Depuis lundi, des scientifiques français prélèvent des carottes de glace dans le massif du Mont-Blanc pour sauvegarder la mémoire glaciaire.

Les carottes de glace sont des indicateurs du changement climatique.
Les carottes de glace sont des indicateurs du changement climatique. © Maxppp / ANT Photo Library

La mémoire glacée de la planète "est mise en danger par le réchauffement climatique", affirme sur France Inter Jérôme Chappellaz, glaciologue et directeur de recherche au Laboratoire de glaciologie et de géophysique de l'environnement.

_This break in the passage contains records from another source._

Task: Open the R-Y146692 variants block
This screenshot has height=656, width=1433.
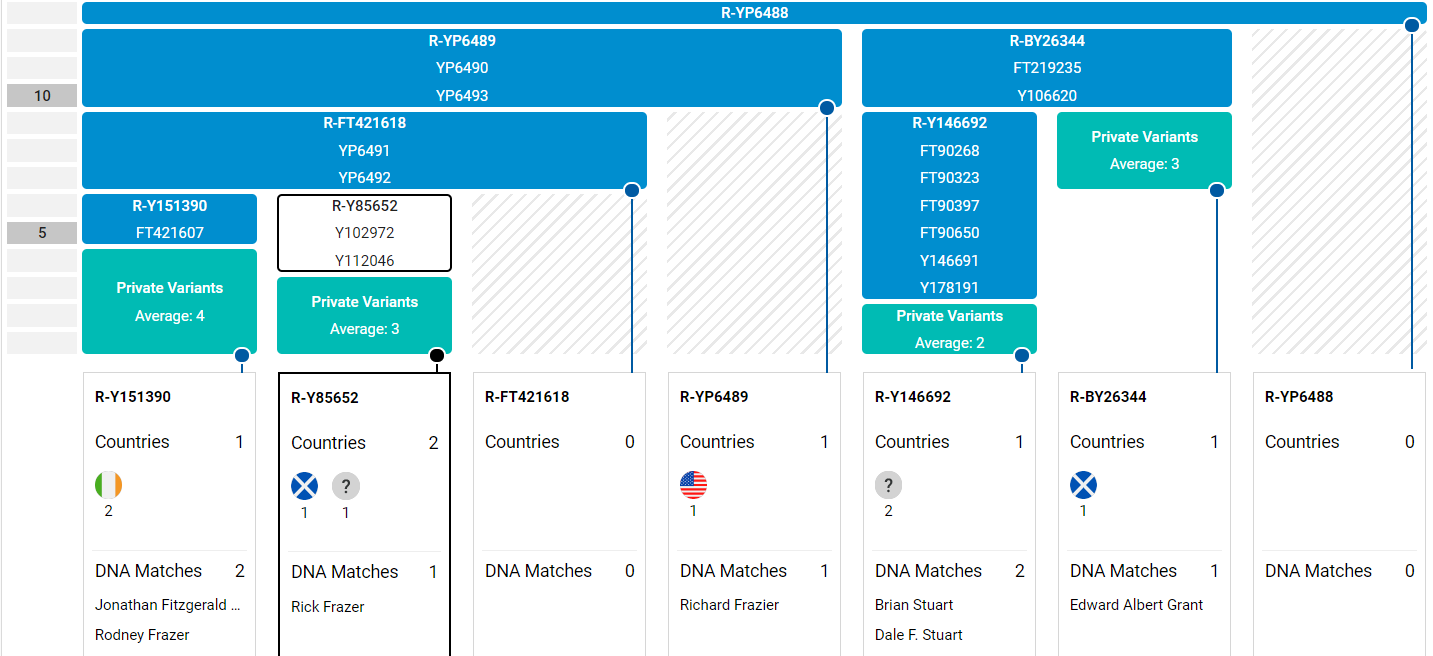Action: point(949,205)
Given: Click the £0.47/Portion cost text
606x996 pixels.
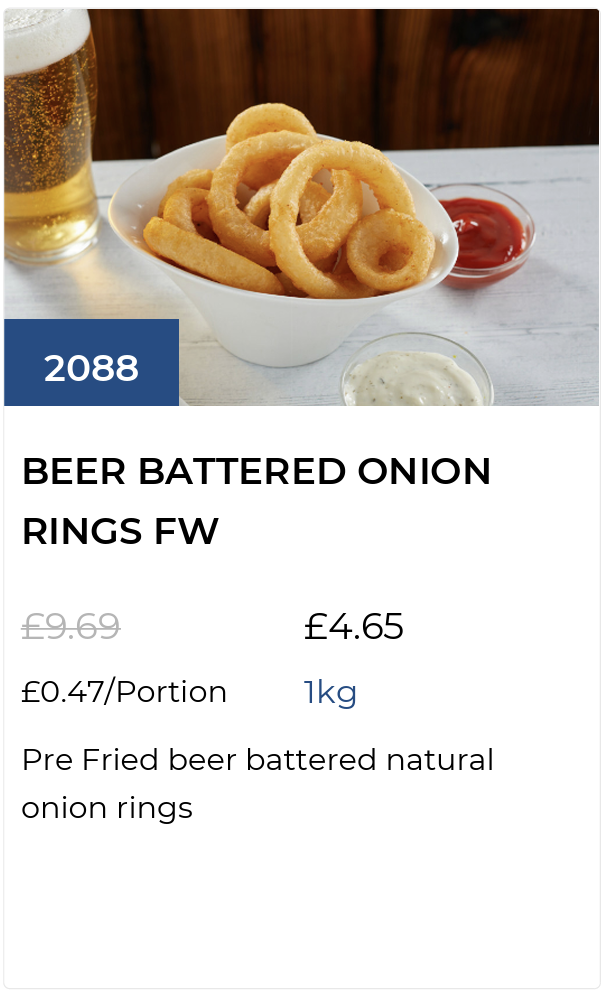Looking at the screenshot, I should (124, 692).
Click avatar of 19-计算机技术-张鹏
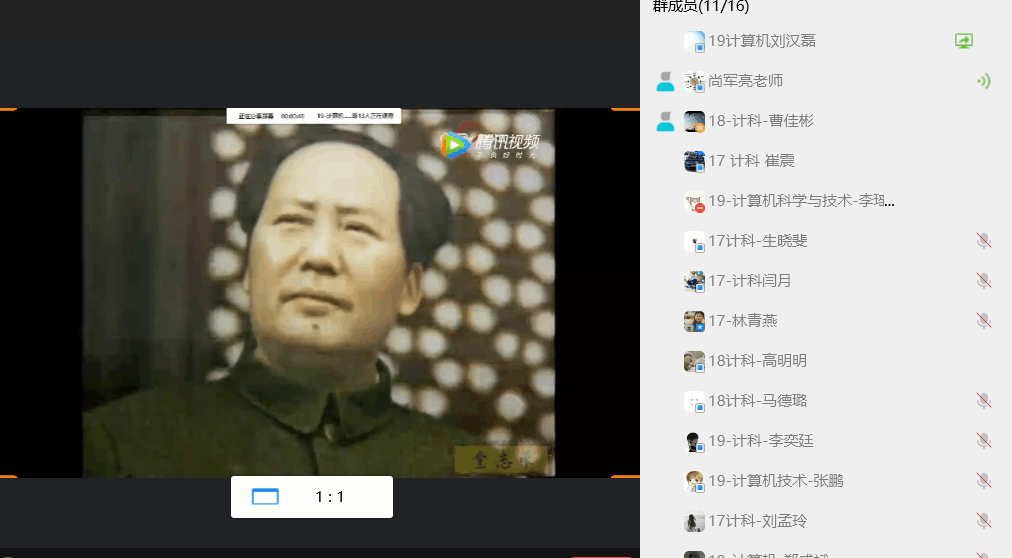This screenshot has height=558, width=1012. [x=694, y=481]
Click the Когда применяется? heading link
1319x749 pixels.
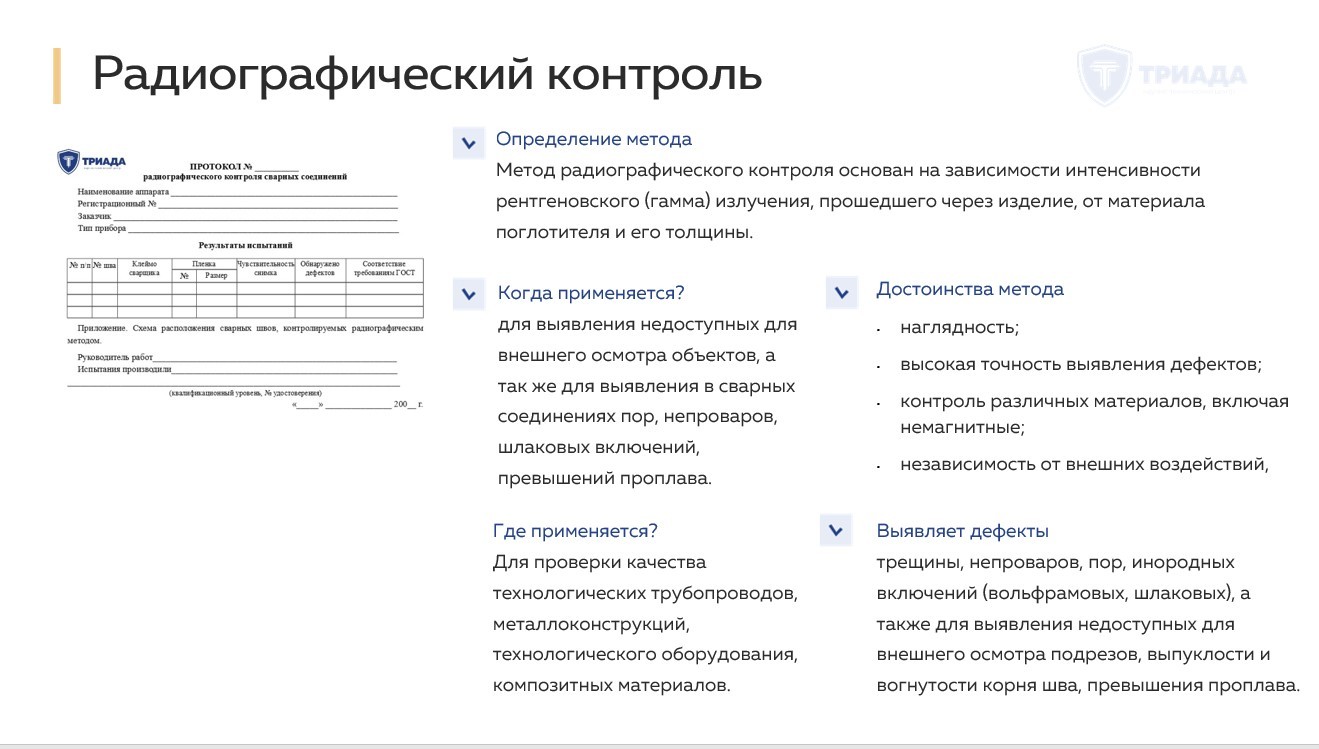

Pour préserver cette mémoire, des scientifiques français ont donc commencé lundi à forer des carottes de glace dans le col du Dôme, dans le massif du Mont-Blanc. Cette collecte devrait durer trois semaines. Le but, à terme, est de constituer une banque mondiale d'échantillons de glace. Impossible de carotter tous les glaciers du monde : "on vise des glaciers qui ont une représentativité régionale", explique Jérôme Chappellaz. Trois carottes seront extraites des glaciers : l'une servira à des analyses de référence et les deux autres seront transportées en Antarctique à la base franco-italienne Concordia, "qui est en fait le meilleur congélateur au monde", selon Jérôme Chappellaz.

Remonter dans le temps

Les carottes de glace ressemblent à de gros cylindres d'un mètre de long par tronçon. Ce sont des échantillons, prélevés dans les calottes glaciaires, qui servent de témoins des variations climatiques. La découverte de cette technique exploratoire a été faite par le chercheur français Claude Lorius pendant une expédition en Antarctique, dans les années soixante. Il réalise, en plongeant un glaçon dans son verre de whisky, que les bulles qui s'en libèrent sont en fait celles de l'air emprisonné du passé. Elles peuvent donc donner des indications sur la composition de l'air, à l'époque où la glace s'est formée.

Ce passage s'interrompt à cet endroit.